───── Document section ─────
In the past few weeks we've deviated from our more favoured form of embroidery by delivering how-to guides for Knitting, Crocheting and Tapestry kits. Now we want to put hour helping hands back in front of cross stitch kits, focusing today on the convenient and classy technique of parking your cross stitch.

Whilst it may sound as terrifying as having to park the car, parking a cross stitch is hardly a difficult thing to learn. In fact, we consider it a necessity for those wishing to take up the craftform as a regular activity. What parking essentially does is removes the 'holes' between the rows in your pattern. This keeps things neater, but also speeds up your work as you no longer need to anchor floss and thread every time you change colours. If you don't park, then you have to anchor colours every time you finish a contigious section, which leads to a messy back where there's lots of colour changing going on.

How to Park Your Cross Stitch

cross stitch park

Imagine you were stitching a row made up entirely of one colour, but then you also needed to do a single stitch of that same colour, not in the next row down, but the one below that. The problem is, if you go straight into the stitch on the third row, it'll make it harder to place the first stitch of the second row. What you want to do then is to insert the needle as you would if you were going to make the stitch, but then just leave the floss and needle hanging there on the front of the fabric. Everything should stay in place, and now you can move on to the next colour.
─────
**Stated task:** Please continue the guide on parking cross stitch from the point where it stops.
───── Extracted data ─────
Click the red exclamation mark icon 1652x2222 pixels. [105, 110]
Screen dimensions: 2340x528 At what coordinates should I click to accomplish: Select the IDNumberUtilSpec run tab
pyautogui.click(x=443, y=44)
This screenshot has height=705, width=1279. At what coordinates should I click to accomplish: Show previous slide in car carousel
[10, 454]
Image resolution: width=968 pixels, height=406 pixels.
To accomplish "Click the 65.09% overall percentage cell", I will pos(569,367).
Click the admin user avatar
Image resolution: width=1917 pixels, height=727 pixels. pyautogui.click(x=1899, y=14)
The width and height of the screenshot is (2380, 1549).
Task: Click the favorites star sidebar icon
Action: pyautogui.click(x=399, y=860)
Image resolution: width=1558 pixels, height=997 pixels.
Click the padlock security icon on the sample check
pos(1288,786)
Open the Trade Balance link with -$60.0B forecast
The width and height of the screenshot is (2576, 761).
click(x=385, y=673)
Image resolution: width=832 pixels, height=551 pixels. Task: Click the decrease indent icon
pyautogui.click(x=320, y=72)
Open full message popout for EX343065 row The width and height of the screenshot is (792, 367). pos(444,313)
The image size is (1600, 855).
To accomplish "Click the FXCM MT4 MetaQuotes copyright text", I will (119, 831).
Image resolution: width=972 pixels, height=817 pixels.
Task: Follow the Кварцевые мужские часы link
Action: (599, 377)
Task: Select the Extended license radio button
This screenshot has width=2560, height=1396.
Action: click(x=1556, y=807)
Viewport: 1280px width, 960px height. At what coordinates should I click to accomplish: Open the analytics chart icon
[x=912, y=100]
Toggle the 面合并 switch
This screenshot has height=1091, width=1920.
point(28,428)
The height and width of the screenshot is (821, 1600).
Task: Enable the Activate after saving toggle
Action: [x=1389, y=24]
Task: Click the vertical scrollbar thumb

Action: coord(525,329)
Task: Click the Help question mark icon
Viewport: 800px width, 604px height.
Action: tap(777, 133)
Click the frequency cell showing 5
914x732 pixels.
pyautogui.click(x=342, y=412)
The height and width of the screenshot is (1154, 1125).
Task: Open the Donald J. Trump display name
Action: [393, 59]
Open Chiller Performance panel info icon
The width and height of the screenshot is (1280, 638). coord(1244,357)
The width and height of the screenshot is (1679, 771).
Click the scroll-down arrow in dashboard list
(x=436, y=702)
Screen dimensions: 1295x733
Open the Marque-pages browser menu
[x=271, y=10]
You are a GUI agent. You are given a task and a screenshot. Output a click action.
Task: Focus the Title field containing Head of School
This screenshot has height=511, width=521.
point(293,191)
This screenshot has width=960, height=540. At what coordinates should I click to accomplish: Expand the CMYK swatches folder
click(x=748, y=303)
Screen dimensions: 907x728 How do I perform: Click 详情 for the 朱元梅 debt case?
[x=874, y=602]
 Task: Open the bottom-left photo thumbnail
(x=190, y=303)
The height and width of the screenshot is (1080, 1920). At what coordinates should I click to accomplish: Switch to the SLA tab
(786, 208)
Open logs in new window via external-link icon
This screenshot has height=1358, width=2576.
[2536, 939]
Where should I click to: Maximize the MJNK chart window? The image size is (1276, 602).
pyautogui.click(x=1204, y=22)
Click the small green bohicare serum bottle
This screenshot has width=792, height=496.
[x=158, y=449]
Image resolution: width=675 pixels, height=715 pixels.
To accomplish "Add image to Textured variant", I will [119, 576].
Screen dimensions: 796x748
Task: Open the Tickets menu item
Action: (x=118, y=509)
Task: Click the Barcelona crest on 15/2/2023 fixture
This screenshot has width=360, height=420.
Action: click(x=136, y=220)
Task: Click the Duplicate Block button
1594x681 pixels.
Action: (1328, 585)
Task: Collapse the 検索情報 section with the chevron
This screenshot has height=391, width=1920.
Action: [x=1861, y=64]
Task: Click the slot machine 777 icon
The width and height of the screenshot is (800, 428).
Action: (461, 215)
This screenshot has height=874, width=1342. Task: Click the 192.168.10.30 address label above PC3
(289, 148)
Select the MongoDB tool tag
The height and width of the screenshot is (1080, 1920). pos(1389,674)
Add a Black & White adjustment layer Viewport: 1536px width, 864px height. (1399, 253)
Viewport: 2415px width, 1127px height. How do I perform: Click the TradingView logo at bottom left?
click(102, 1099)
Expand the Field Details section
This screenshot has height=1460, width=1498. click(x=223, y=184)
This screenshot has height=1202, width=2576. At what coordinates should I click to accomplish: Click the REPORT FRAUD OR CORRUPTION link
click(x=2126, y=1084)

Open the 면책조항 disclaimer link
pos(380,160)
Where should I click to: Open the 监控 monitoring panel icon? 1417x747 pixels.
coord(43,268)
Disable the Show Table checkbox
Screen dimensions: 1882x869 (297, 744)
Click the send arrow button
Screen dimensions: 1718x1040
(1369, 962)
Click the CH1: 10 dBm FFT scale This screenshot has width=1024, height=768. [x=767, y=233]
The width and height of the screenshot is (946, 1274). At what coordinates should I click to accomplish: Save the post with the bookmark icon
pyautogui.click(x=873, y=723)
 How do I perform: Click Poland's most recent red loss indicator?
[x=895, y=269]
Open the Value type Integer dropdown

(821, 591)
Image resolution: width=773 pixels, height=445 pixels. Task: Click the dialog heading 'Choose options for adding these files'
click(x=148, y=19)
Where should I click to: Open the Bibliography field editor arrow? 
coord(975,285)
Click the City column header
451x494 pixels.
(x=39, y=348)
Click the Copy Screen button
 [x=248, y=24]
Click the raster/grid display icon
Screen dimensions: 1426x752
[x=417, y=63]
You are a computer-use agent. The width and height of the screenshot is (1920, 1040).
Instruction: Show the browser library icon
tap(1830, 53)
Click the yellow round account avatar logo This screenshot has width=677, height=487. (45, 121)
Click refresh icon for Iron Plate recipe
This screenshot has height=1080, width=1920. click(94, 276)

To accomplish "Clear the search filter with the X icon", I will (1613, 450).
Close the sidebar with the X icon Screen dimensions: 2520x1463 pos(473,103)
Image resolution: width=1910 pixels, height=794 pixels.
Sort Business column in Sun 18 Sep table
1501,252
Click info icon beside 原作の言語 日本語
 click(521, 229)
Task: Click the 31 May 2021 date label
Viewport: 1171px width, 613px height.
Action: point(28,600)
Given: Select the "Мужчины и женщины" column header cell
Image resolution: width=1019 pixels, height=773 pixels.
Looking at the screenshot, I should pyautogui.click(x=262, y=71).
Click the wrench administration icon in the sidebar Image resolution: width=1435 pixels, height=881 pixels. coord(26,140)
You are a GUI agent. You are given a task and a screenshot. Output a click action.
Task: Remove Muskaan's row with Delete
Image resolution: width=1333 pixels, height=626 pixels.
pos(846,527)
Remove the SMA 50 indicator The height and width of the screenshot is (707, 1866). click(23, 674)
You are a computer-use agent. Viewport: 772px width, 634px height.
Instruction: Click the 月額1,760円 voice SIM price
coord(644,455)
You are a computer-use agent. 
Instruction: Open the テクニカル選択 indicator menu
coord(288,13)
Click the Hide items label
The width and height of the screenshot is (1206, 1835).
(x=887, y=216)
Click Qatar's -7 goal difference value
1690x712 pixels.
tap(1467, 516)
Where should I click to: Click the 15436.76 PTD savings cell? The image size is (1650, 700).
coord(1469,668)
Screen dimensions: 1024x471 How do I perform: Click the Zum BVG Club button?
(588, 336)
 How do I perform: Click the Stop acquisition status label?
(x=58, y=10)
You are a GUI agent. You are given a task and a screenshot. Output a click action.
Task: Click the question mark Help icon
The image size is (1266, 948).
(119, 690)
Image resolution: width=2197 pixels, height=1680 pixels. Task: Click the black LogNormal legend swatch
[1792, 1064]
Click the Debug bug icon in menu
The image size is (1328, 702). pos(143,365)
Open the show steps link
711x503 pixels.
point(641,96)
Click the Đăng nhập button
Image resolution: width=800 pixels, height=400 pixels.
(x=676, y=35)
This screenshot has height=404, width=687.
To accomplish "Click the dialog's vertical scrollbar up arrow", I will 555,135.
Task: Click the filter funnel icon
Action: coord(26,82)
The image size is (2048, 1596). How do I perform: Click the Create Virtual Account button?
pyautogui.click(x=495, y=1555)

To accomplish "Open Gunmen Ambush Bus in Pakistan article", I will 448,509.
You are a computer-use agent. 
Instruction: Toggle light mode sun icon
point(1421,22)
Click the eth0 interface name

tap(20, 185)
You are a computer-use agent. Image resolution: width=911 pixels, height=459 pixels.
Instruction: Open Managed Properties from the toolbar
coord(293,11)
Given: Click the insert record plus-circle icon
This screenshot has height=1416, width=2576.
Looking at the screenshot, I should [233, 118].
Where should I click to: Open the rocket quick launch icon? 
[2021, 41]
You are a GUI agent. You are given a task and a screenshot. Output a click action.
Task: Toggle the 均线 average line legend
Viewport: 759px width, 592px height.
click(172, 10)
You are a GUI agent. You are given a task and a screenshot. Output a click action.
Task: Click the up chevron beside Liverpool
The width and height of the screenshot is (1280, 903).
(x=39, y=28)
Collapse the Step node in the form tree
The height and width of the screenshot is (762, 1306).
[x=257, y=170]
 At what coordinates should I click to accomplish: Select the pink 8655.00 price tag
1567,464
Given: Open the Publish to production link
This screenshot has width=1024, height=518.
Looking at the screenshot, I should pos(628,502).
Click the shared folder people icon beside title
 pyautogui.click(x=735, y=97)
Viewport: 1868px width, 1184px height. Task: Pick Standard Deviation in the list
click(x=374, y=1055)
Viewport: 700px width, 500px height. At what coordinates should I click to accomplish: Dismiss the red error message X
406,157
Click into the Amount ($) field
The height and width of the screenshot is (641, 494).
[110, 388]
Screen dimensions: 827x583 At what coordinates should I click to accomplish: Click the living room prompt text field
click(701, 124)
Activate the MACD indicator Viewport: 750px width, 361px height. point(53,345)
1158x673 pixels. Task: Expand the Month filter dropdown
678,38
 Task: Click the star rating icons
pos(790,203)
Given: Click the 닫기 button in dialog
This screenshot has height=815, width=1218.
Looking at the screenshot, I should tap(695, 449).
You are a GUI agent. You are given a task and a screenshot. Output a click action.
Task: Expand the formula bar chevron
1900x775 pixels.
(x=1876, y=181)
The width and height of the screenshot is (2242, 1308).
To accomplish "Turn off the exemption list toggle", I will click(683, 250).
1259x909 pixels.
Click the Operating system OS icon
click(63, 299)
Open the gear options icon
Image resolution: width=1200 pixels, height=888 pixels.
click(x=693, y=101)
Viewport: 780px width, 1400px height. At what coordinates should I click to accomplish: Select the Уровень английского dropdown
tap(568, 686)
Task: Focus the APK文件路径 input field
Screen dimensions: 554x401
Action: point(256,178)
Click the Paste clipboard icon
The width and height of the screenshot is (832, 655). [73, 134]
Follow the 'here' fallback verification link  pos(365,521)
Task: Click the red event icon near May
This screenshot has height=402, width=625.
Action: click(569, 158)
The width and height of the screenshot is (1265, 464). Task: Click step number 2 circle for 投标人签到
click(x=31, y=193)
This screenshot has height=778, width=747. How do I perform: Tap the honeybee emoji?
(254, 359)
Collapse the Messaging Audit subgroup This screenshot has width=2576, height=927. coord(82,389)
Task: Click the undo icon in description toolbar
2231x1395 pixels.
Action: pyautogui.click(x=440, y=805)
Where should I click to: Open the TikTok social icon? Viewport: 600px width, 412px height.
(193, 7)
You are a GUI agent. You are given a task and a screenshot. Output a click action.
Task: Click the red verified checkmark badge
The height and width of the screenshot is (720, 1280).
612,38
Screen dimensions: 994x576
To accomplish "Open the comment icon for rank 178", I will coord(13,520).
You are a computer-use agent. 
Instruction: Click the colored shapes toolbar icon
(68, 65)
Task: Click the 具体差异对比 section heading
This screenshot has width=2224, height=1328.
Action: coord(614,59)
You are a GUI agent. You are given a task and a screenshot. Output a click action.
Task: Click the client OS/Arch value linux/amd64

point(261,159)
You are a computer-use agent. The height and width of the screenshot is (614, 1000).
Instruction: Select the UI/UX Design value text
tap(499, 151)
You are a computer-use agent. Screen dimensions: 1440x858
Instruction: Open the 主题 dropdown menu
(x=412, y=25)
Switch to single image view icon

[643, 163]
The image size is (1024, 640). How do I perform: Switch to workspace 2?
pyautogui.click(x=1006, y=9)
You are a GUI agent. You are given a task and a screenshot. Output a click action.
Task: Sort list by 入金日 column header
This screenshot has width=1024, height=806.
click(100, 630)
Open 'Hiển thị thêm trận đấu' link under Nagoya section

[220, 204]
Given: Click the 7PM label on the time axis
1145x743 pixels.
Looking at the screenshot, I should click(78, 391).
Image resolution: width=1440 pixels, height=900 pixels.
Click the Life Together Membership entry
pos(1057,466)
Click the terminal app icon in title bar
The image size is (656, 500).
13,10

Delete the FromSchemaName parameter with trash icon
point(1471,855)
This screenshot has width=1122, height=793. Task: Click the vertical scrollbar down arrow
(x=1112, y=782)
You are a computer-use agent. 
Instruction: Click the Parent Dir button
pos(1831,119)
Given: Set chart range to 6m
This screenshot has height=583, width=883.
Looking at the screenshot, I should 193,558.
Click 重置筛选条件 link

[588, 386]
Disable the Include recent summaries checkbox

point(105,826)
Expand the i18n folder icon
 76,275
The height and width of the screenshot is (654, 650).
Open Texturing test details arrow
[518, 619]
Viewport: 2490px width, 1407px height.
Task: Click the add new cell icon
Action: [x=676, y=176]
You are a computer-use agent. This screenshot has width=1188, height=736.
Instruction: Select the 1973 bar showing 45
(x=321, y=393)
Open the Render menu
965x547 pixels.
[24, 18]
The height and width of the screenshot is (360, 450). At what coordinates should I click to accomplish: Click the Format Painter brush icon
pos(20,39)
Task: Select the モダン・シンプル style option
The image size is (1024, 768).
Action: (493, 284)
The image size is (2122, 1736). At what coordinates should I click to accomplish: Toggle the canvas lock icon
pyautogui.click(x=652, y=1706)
─────
**Result of the task:**
orange parkeed

So, next you're going to stitch everything in the next row in the colour specified by your chart. For the purpose of this demonstration, let's pretend it's three orange stitches, all one space apart. Just like with the red thread, instead of going to the next orange one row down, simply park the orange floss and leave it and the needle hanging. As you may have realized, you're basically stitching row by row, rather than colour by colour.

parked cross stitch final

The next colour in our little pretend chart is blue, with two stitches in the second row and one in the third. Because of the parked thread, you can now complete these stitches without leaving holes. Once you've reached the end of a colour for a chart, just anchor the floss in the back of the fabric and snip off the remaining thread.

parked cross stitch very final

It's now to time to return to the first colour we stitched, the red. The thread you parked earlier was for that first stitch in row three, so like before, complete the stitch and any others in the row. If it's the last use of that colour for the chart, anchor the floss and snip, or if there's more to be had from this colour, park it and repeat the process!

Naturally this demo chart we've shown you is very basic. For more complicated arrangements, you would park your stitch much further down, essentially skipping along down the chart. Of course, your ability to park a multitude of colours depends on how many needles so have, so pick which colours you're going to park in way that you'll find easy, such as just background colours.

If there's any aspect of cross stitching you'd like us to cover like this for a later blog post, why not suggest it to us in the comments below? You can also ping it over to us on our Facebook page, through Twitter or via Google+.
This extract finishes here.